Quel giorno di fine Ottobre 2011, quando giunse la notizia del malore del calciatore Antonio Cassano, reduce con la sua squadra, dalla vittoriosa trasferta di Roma, chi conosce bene il fantasista barese aveva capito che, quella volta, non si trattava della solita burla, del solito scherzo da mattacchione.

La diagnosi fu particolarmente seria (sofferenza cerebrale su base ischemica) e Antonio Cassano fu operato, pochi giorni dopo, il 4 Novembre : tutti noi gli abbiamo lanciato il nostro messaggio d’augurio di pronta guarigione, soprattutto come uomo, e il nostro “arrivederci”, personale invito ad un auspicato rientro dal punto di vista sportivo.Il primo passo verso quel giorno del suo ritorno sui campi di calcio è finalmente arrivato, così, simbolicamente, vogliamo abbracciare Antonio, dandogli magari un pizzicotto per averci fatto passare un brutto spavento.

Patrice Muamba non lo conoscevamo bene, prima ancora di sapere chi fosse, quale fosse il suo nome, lo abbiamo visto a terra, con accanto i medici, attorniato dai suoi compagni di squadra e dagli avversari di quel pomeriggio; in quelle immagini, abbiamo letto la disperazione di quei ragazzi giovani come lui, abbiamo visto le lacrime di speranza per lui, per Patrice.

Si dice che il suo cuore smise di battere per 78 minuti, poi tutto ricominciò, i battiti, la vita; e allora ognuno di noi si è stretto a Patrice, perchè ora lo conosciamo meglio quel ragazzone, originario del Congo, di soli 24 anni.

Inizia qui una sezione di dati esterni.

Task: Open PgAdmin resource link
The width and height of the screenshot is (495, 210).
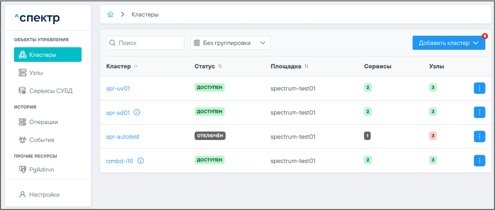Action: 41,170
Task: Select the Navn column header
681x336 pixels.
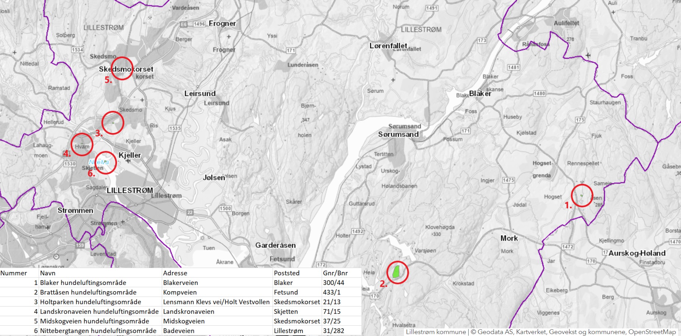Action: (48, 273)
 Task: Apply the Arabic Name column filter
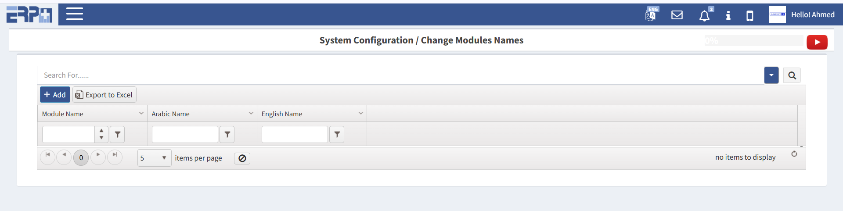(x=227, y=135)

Lo conoscevamo Vigor, Vigor Bovolenta, perchè, insieme a lui, abbiamo gioito davanti ai televisori per le splendide vittorie che ci ha regalato con la Nazionale, quattro World League, 1 Coppa del Mondo, 2 Europei, nonché la medaglia d’argento ai giochi olimpici di Atlanta nel 1996; il tuo destino è stato diverso da quello di Antonio o di Patrice, ma lo sport ha un potere così straordinario : quello di conservare e di ricordare per sempre nella nostra mente il battito del cuore di un atleta, qualunque ne sia stato il destino.